### PROBLEM
The lines to copy run from the one containing "Task: Close the 开始 settings panel" to the last line of the entries; output those lines exactly and only them, without pictures.

=== Section Start ===

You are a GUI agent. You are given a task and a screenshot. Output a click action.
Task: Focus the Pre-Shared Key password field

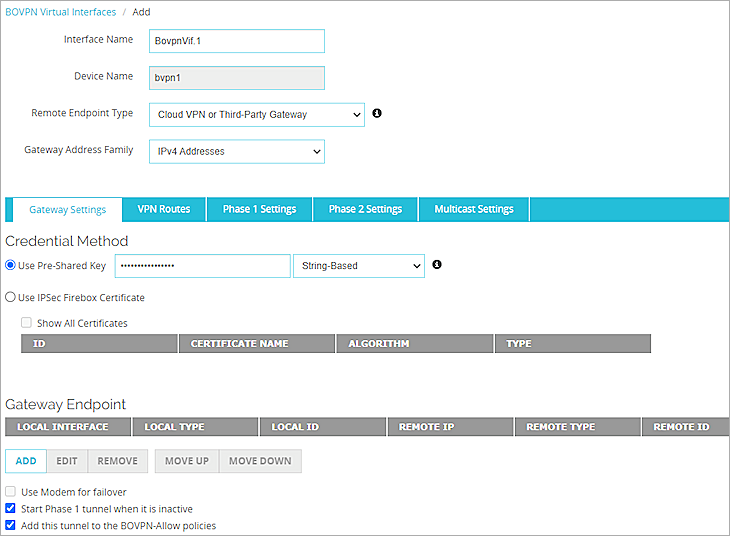tap(202, 266)
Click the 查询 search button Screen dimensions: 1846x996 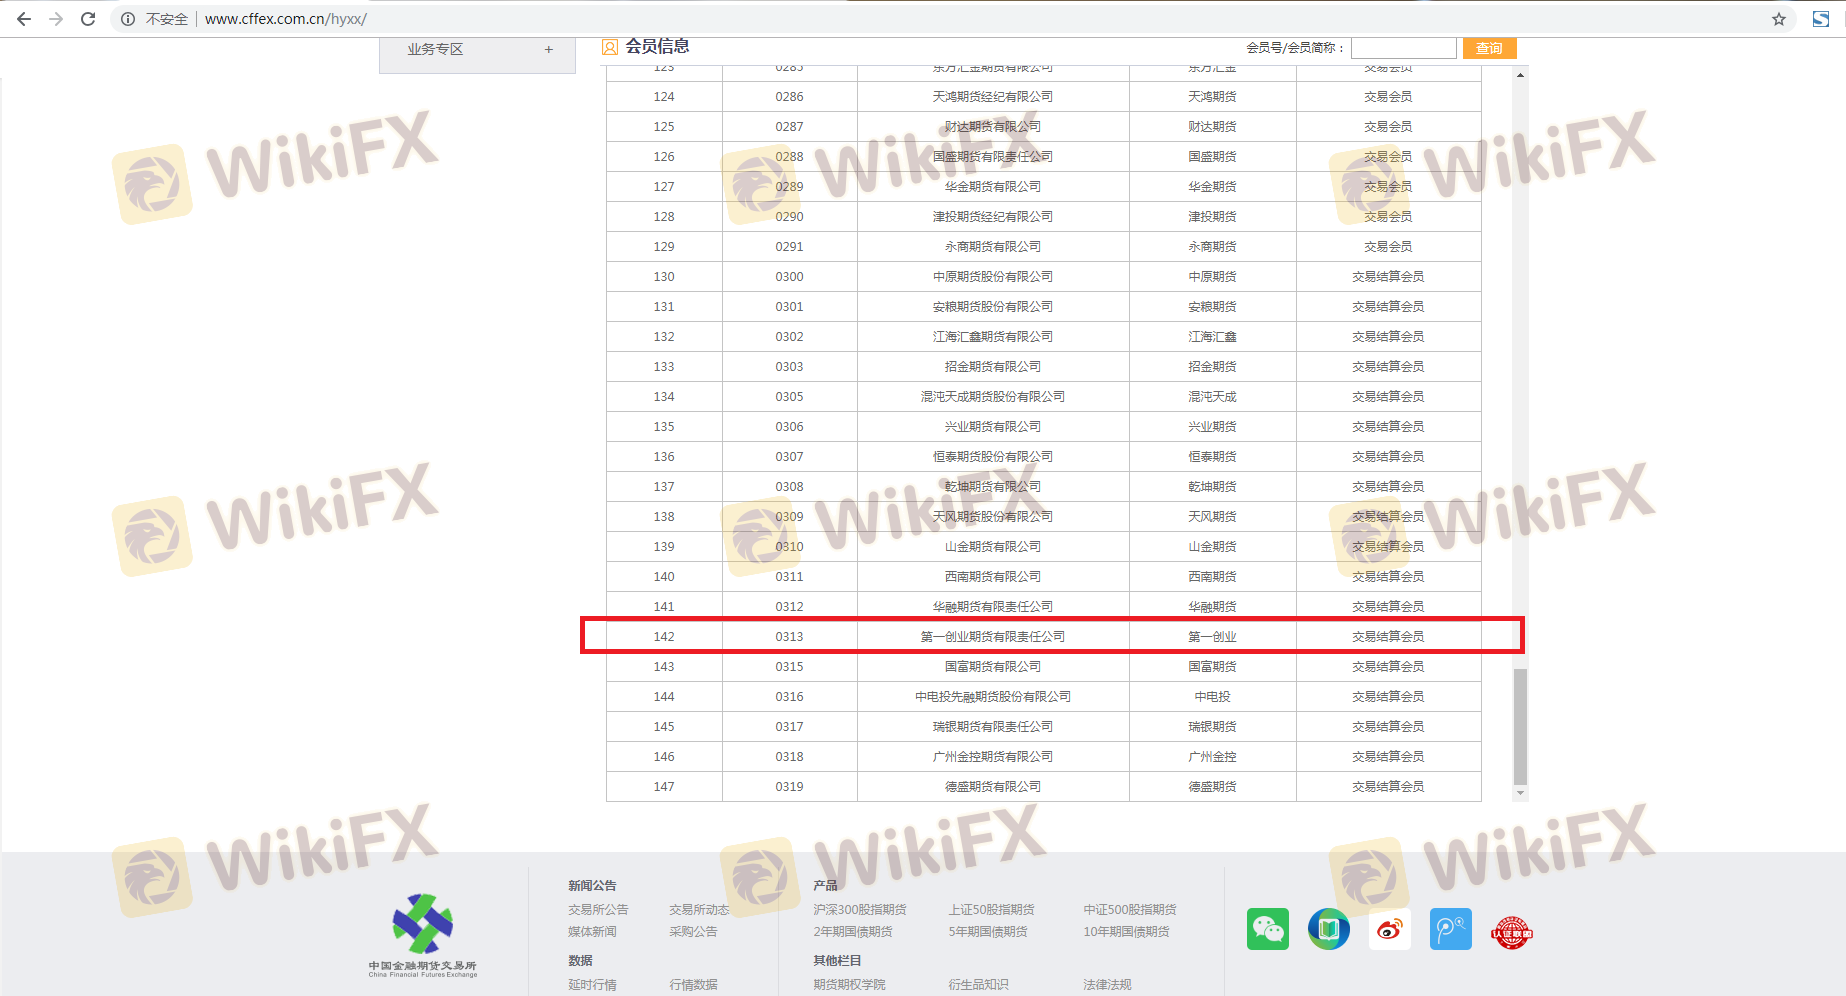pyautogui.click(x=1489, y=48)
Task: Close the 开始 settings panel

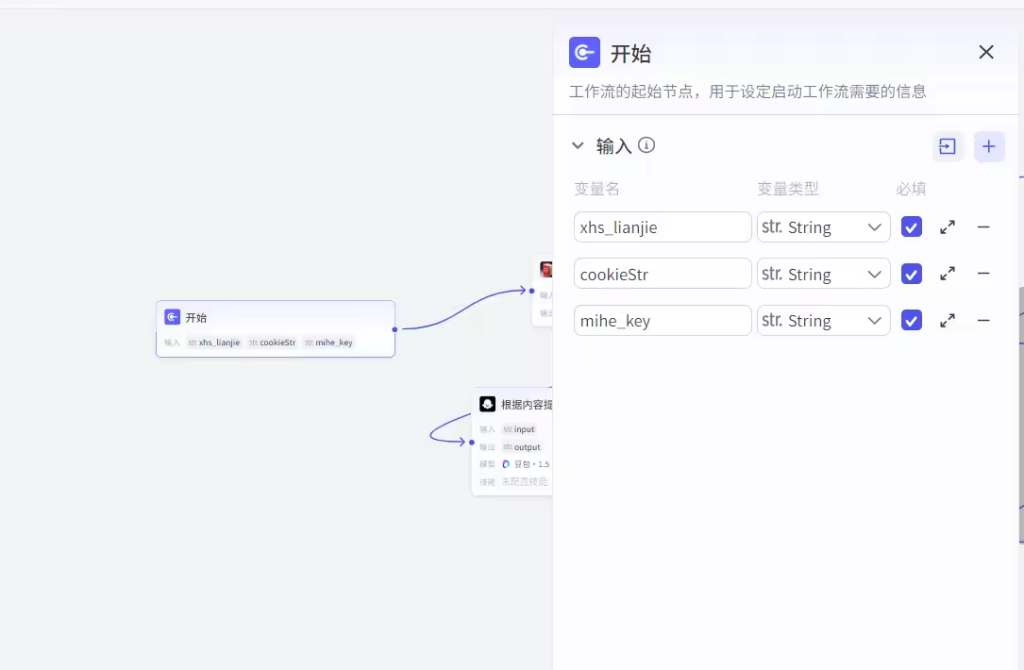Action: click(986, 52)
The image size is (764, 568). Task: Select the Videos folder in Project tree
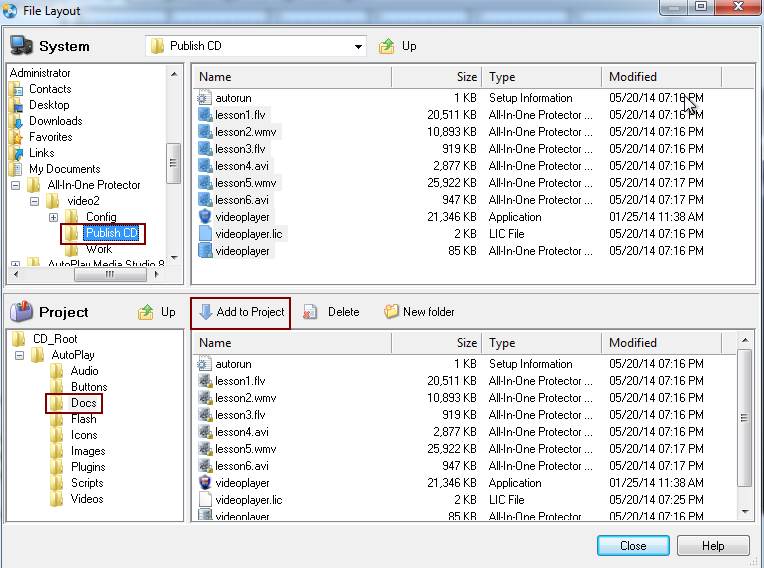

=== Section End ===

### WRITTEN SOLUTION
Task: Close the 开始 settings panel

Action: click(986, 52)
The image size is (764, 568). Task: Select the Videos folder in Project tree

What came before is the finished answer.